I have a table inside a PostgreSQL database with columns c1,c2...cn. I want to run a query that compares each row against a tuple of values v1,v2...vn. The query should not return an exact match but should return a list of rows ordered in descending similarity to the value vector v.

Example:

The table contains sports records:

1,USA,basketball,1956
2,Sweden,basketball,1998
3,Sweden,skating,1998
4,Switzerland,golf,2001

Now when I run a query against this table with v=(Sweden,basketball,1998), I want to get all records that have a similarity with this vector, sorted by number of matching columns in descending order:

2,Sweden,basketball,1998   --> 3 columns match
3,Sweden,skating,1998  --> 2 columns match
1,USA,basketball,1956  --> 1 column matches

Row 4 is not returned because it does not match at all.

Edit: All columns are equally important. Although, when I really think of it... it would be a nice add-on if I could give each column a different weight factor as well.

Is there any possible SQL query that would return the rows in a reasonable amount of time, even when I run it against a million rows?

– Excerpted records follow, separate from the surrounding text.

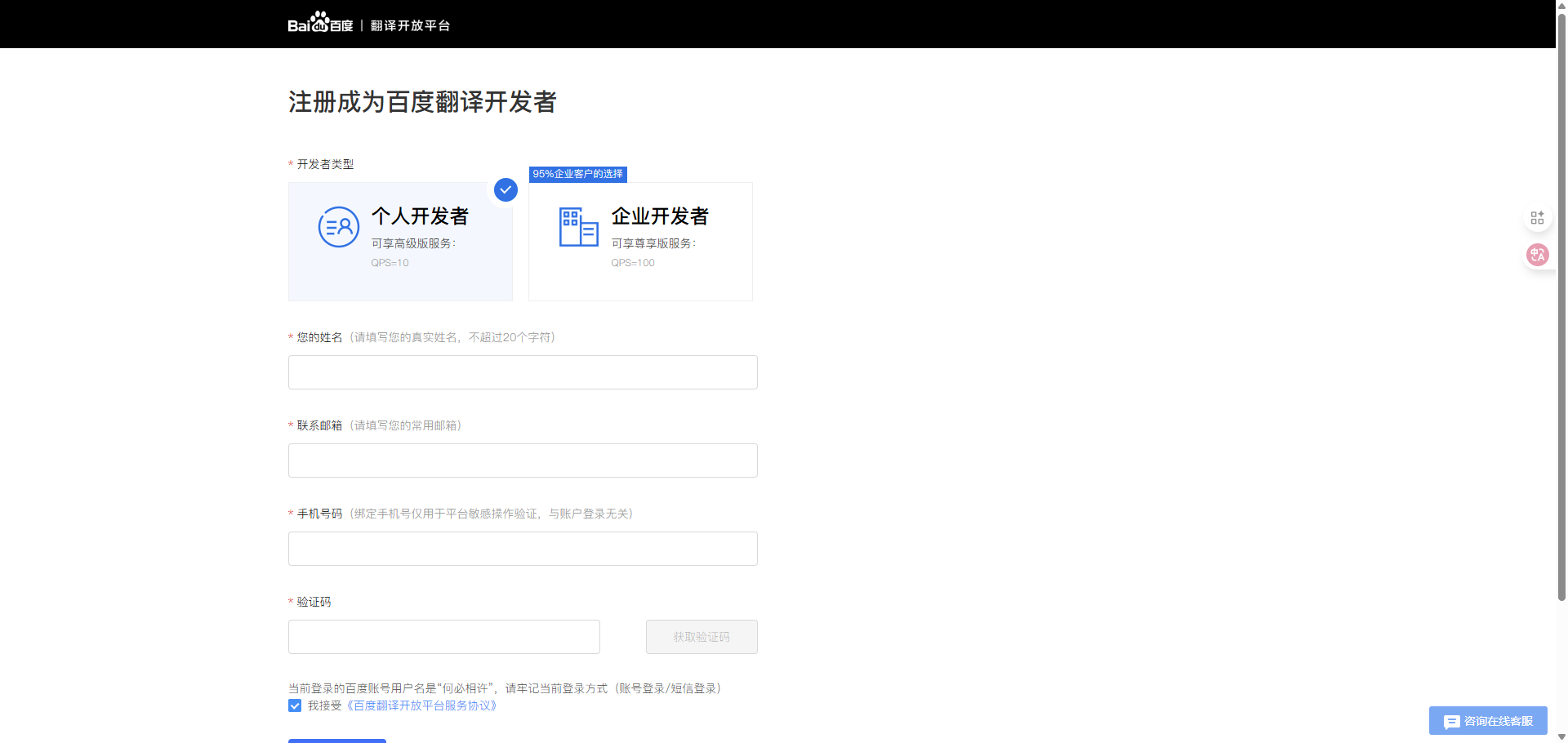The width and height of the screenshot is (1568, 743).
Task: Open the 百度翻译开放平台服务协议 link
Action: point(422,705)
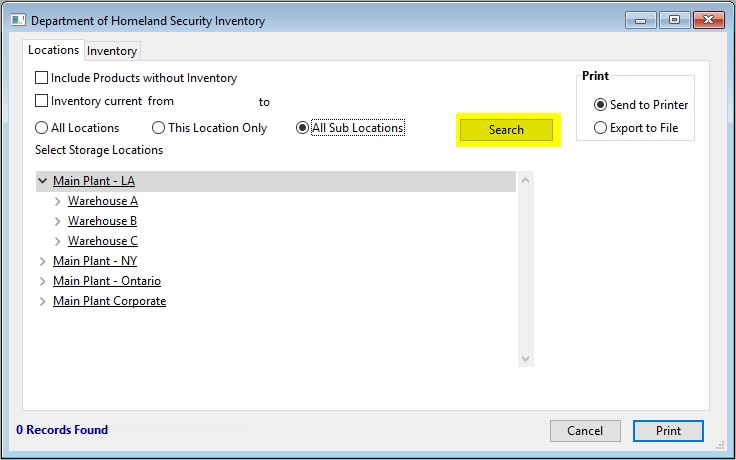Click the tree scrollbar down arrow
The height and width of the screenshot is (460, 736).
click(526, 358)
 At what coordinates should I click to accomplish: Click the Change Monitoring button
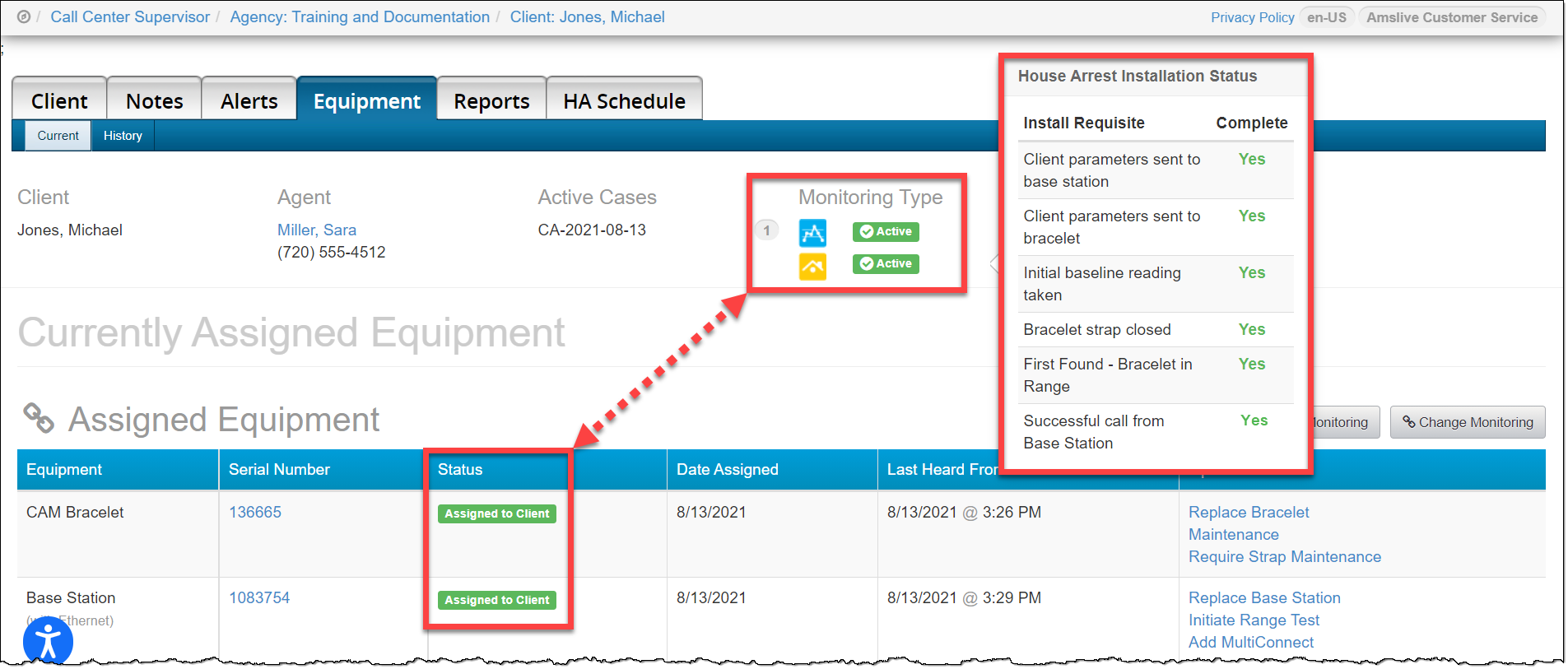1467,422
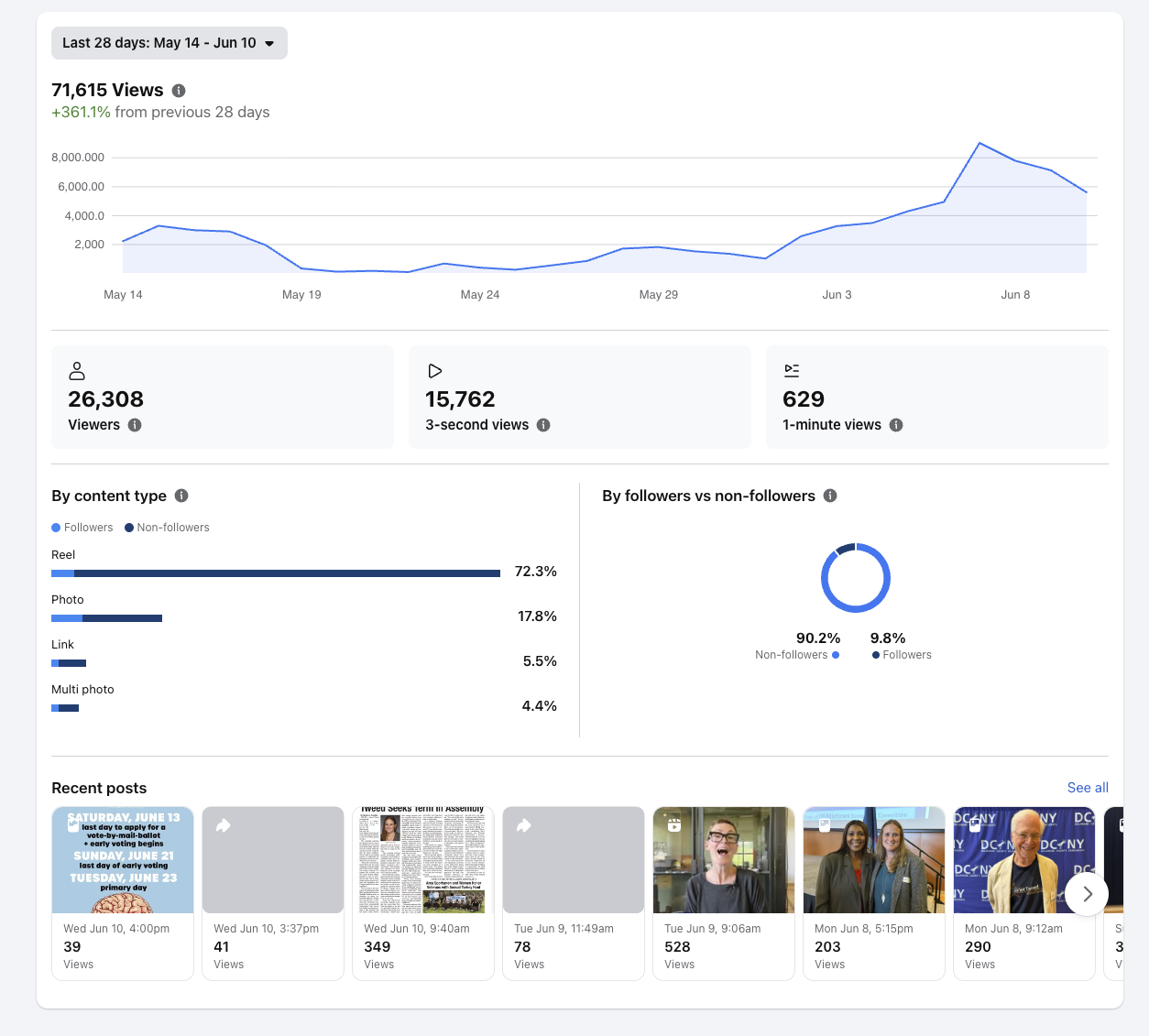Click the Reel bar in content type chart

(x=276, y=573)

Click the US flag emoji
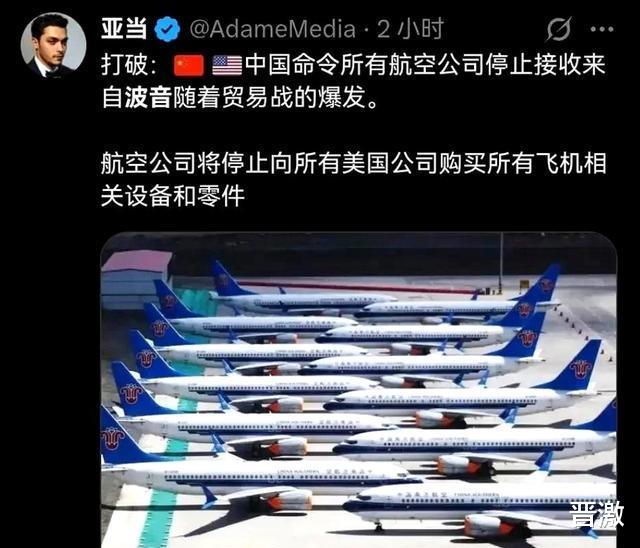pos(227,65)
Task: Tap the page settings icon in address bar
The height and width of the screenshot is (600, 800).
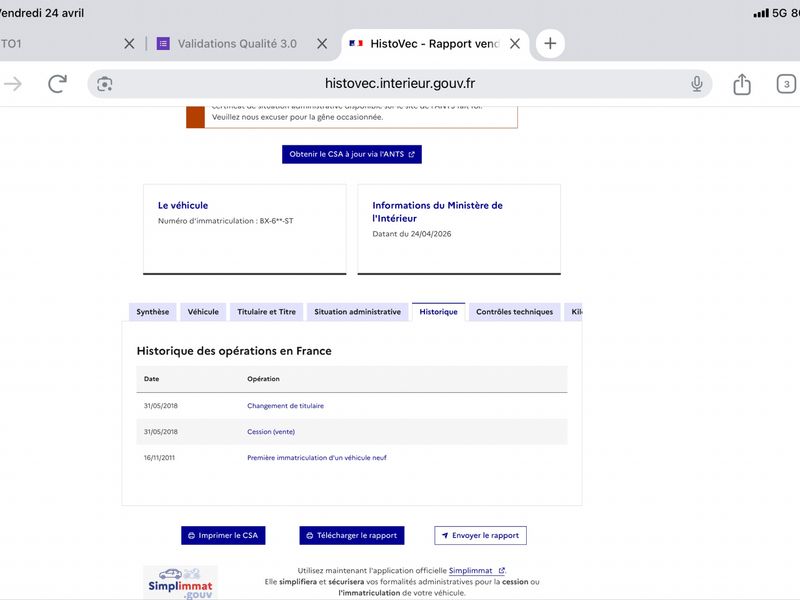Action: (x=105, y=84)
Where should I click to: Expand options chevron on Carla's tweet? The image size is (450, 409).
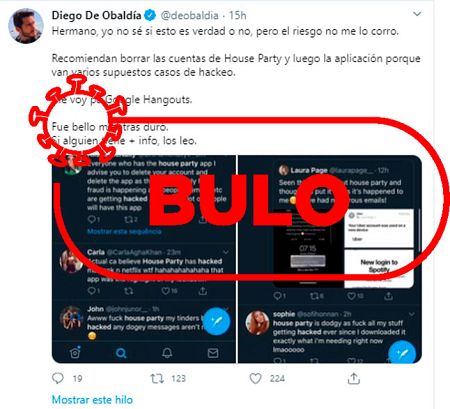(x=226, y=252)
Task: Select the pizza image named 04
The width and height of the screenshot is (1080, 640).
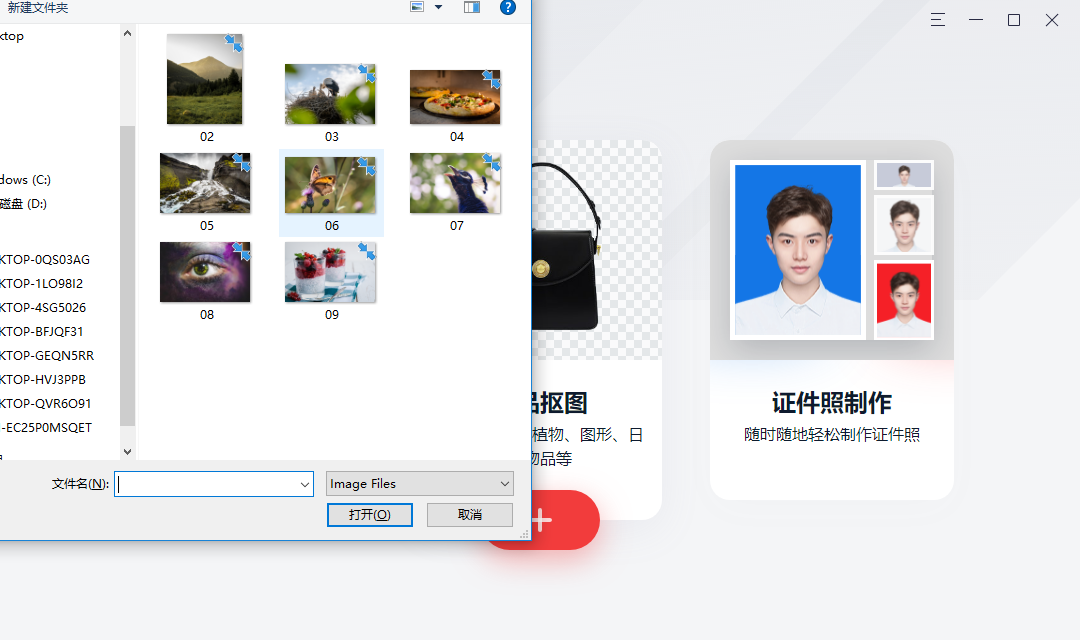Action: click(x=455, y=97)
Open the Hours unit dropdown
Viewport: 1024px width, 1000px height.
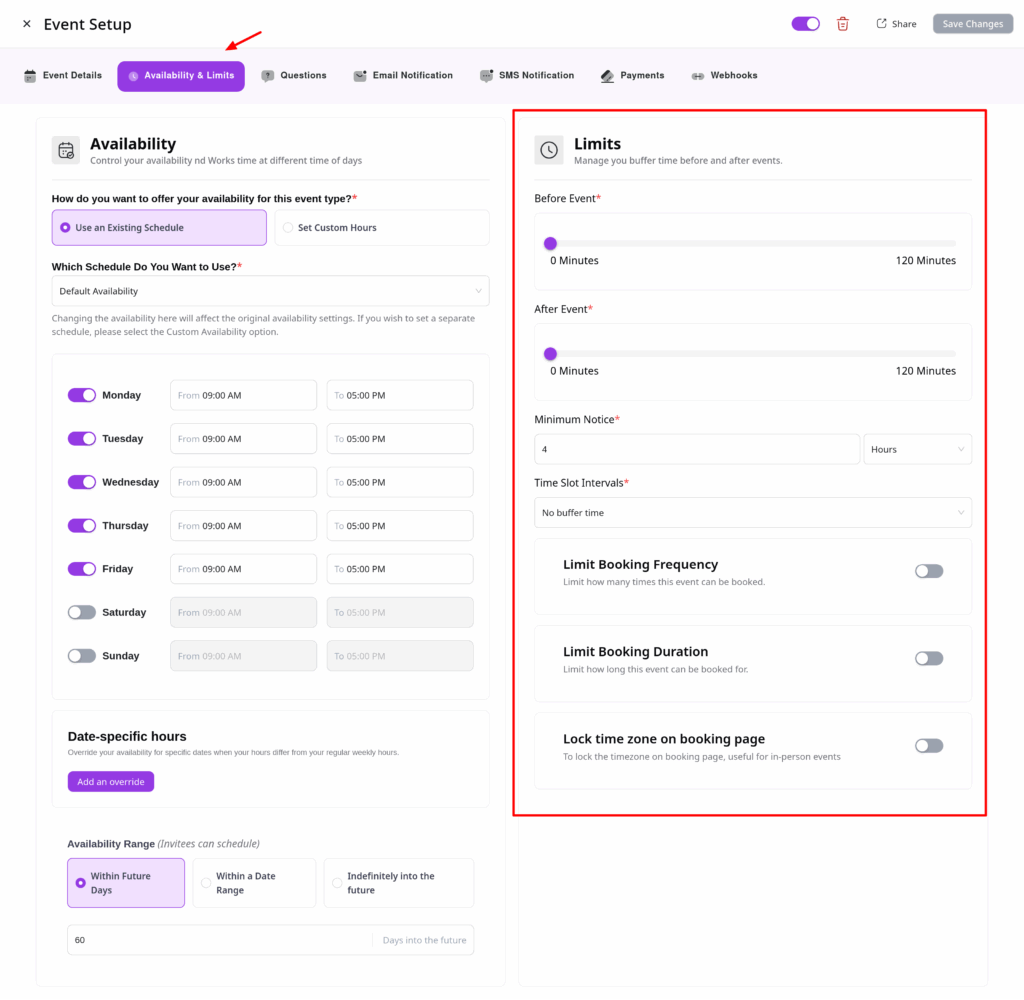point(917,449)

What would such a query look like?

Upvotes: 5

Views: 240

Answers (3)

objectNotFound
objectNotFound

Reputation: 1783

This is how I would do it ... the multiplication factors used in the case stmts will handle the importance(weight) of the match and they will ensure that those records that have matches for columns designated with the highest weight will come up top even if the other columns don't match for those particular records.

/*
-- Initial Setup 

-- drop table sport 
create table sport (id int, Country varchar(20) , sport varchar(20) , yr int )

insert into sport values 
(1,'USA','basketball','1956'),
(2,'Sweden','basketball','1998'),
(3,'Sweden','skating','1998'),
(4,'Switzerland','golf','2001')

select * from sport
*/


select * , 
        CASE WHEN Country='sweden'      then 1 else 0 end * 100 + 
        CASE WHEN sport='basketball'    then 1 else 0 end * 10  + 
        CASE WHEN yr=1998               then 1 else 0 end * 1       as Match
from sport
WHERE 
   country = 'sweden'
OR sport   = 'basketball'
OR yr      = 1998
ORDER BY Match Desc

Upvotes: 1

Bruce David Wilner
Bruce David Wilner

Reputation: 467

It might help if you wrote a stored procedure that calculates a "similarity metric" between two rows. Then your query could refer to the return value of that procedure directly rather than having umpteen conditions in the where-expression and the order-by-expression.

Upvotes: 0

Philipp
Philipp

Reputation: 2796

SELECT * FROM countries

WHERE country = 'sweden'
OR sport = 'basketball'
OR year = 1998

ORDER BY
cast(country = 'sweden' AS integer) +
cast(sport = 'basketball' as integer) + 
cast(year  = 1998 as integer) DESC

It's not beautiful, but well. You can cast the boolean expressions as integers and sum them.

You can easily change the weight, by adding a multiplicator.